確かに、そういう確信犯的な発想ならば今回の動画も「成功」だ。すぐに削除に追い込まれてしまったが、バズることにはバズった。ニュースとしてだが、メディアに取り上げられた数もハンパではない。地味で当たり障りのない郵便局のほのぼのドラマ動画に比べたら、はるかに費用対効果は高かったと言える。
そして、もうひとつの可能性が「内部のゴタゴタで危機管理意識が乏しくなっていた」ということだ。実は今回、動画を制作した日本郵政からすれば、PRすべき「郵便局ネットワーク」はぶっちゃけかなりの「お荷物」だ。
日本郵政グループで郵便事業を担う日本郵便の営業損益は、2022年度に民営化して以降、初めて赤字に転落した。翌年度の2023年度は、赤字は896億円に拡大。2024年4〜9月の中間決算でも営業損益は、947億円にまで膨れあがっている。

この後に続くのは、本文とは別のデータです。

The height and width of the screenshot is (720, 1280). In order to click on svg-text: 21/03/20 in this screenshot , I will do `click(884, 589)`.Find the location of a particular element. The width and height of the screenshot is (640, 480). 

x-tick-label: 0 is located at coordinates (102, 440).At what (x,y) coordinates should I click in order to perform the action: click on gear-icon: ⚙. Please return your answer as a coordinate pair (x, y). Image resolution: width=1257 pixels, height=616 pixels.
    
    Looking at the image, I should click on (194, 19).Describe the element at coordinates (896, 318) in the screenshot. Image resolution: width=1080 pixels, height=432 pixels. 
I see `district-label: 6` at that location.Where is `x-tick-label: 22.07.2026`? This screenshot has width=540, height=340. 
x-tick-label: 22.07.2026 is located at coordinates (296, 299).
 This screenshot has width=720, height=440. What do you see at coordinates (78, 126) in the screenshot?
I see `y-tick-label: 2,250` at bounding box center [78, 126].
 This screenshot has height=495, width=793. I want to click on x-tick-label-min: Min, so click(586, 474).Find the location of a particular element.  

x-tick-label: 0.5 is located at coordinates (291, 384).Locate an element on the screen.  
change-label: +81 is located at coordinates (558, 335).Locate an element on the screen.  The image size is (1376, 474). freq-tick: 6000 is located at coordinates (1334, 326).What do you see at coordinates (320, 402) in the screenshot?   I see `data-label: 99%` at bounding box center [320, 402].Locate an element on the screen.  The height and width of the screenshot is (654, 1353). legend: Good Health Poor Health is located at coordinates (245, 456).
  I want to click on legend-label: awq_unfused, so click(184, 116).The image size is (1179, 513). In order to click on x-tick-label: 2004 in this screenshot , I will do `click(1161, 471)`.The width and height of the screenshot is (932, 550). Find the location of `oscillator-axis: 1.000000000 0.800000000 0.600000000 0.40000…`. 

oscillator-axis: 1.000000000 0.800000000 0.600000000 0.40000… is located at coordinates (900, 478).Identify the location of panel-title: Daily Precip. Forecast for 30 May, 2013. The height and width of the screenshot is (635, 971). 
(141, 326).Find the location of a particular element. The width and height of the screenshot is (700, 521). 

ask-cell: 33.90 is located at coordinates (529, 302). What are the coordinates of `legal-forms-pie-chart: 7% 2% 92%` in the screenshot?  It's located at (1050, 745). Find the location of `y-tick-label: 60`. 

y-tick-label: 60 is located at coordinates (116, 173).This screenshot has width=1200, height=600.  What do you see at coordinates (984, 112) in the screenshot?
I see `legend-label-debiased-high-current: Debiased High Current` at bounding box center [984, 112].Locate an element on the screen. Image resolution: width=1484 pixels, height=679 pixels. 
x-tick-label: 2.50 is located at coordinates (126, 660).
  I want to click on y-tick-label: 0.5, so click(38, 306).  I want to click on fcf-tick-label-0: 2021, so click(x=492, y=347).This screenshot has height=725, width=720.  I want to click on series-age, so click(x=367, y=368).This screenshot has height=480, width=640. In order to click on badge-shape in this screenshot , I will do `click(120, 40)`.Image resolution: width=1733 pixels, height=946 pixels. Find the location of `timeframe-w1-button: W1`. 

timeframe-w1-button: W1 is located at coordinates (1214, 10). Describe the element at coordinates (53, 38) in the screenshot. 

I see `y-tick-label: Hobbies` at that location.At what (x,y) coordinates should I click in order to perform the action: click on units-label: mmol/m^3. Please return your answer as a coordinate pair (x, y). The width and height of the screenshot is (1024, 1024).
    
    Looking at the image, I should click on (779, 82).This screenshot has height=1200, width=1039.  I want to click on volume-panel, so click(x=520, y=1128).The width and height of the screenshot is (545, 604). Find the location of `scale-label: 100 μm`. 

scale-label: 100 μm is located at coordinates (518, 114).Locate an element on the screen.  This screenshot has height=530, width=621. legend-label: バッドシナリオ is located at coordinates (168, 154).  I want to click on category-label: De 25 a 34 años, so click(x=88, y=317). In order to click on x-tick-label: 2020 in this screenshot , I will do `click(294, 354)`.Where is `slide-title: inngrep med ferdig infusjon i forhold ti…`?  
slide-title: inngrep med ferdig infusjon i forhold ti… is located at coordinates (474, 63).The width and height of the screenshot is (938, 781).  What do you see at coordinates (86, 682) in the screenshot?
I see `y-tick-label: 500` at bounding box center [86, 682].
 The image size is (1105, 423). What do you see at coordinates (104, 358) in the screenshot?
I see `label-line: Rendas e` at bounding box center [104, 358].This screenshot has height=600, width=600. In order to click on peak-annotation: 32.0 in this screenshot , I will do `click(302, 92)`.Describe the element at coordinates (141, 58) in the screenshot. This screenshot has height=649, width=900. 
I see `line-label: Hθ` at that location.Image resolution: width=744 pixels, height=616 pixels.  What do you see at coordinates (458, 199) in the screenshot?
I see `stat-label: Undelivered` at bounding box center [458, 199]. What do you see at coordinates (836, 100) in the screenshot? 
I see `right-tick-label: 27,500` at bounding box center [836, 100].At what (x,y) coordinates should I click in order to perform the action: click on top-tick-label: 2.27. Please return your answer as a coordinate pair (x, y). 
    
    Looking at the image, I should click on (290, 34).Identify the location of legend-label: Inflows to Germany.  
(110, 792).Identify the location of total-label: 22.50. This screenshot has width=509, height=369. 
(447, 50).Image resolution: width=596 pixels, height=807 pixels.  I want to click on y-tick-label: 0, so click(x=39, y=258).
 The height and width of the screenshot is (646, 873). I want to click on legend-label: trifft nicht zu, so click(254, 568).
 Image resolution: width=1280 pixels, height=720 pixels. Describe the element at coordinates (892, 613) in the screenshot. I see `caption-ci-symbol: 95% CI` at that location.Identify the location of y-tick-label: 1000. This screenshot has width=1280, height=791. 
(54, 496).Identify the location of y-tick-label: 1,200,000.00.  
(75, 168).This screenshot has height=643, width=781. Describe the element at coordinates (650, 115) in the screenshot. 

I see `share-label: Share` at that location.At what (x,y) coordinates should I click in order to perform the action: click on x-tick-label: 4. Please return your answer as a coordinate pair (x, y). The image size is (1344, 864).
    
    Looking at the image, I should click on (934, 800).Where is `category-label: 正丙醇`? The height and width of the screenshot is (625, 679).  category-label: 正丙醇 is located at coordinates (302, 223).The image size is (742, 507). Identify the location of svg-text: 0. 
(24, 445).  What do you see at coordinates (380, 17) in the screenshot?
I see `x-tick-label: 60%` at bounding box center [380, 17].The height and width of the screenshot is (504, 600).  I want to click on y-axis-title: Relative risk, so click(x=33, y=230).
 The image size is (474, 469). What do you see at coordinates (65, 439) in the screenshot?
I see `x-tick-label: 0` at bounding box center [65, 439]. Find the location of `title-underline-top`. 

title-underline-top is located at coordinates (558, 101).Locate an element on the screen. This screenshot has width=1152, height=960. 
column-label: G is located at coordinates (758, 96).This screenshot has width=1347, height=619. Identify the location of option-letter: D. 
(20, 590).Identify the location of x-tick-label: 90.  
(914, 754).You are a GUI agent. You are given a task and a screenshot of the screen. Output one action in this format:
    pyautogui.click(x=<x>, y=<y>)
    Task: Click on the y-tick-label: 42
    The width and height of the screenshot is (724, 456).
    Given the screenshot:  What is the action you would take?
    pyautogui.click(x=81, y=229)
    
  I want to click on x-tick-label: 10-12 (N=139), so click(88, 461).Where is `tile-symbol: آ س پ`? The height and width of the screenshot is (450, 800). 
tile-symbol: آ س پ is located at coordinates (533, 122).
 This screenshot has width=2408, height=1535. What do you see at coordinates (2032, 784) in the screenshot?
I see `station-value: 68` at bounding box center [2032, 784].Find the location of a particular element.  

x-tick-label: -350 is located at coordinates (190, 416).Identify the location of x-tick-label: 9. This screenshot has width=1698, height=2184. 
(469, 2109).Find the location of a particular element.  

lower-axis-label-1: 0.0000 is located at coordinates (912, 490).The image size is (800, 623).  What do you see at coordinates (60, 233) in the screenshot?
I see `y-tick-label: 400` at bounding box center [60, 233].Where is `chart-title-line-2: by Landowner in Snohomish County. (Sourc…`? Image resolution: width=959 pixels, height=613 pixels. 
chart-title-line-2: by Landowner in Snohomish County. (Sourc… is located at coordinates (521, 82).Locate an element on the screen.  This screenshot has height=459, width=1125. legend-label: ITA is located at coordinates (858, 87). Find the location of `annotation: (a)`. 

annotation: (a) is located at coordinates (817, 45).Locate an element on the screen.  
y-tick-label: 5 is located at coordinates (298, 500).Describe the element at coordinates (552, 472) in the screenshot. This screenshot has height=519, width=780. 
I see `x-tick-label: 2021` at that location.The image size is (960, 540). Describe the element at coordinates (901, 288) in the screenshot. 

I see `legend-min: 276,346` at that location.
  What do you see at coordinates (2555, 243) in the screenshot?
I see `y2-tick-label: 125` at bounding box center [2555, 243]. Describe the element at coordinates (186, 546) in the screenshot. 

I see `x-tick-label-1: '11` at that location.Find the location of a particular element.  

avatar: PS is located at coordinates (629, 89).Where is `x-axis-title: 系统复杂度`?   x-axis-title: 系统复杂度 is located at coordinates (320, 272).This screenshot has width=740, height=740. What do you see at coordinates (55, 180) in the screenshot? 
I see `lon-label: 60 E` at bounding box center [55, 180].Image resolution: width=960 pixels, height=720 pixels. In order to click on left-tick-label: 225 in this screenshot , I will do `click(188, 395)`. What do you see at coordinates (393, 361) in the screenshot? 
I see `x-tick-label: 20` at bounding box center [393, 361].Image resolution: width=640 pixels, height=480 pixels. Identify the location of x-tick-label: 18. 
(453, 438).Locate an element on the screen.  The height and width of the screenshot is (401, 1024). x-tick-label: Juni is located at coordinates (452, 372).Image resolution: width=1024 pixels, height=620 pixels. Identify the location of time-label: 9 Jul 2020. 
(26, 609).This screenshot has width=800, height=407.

つまり、赤字をタレ流す「郵便局ネットワーク」というのは、ゆうちょ銀行とかんぽ生命の好調さでどうにか支えてもらっている、というグループ内でも非常に肩身の狭い状態なのだ。
だから、グループを仕切る日本郵政としては「郵便局ネットワーク」のテコ入れに乗り出さざるを得ない。そのひとつが、人気映像集団とコラボした「バズりドラマ」の制作だった。
ただ、ここで危機管理的に大きな「問題」が生じる。
日本郵便側は「お荷物」なのでグループ内でそれほど発言権はない。PRの戦略や動画制作に関しても日本郵政の意向がより強く反映されるようになったと考えられる。
一方、日本郵政としては、とにかく郵便局ネットワークを盛り上げることがミッションでそこに全力でフォーカスしているので、もともと日本郵便が抱えているリスクへの配慮など、細かなところまでのカバーができない。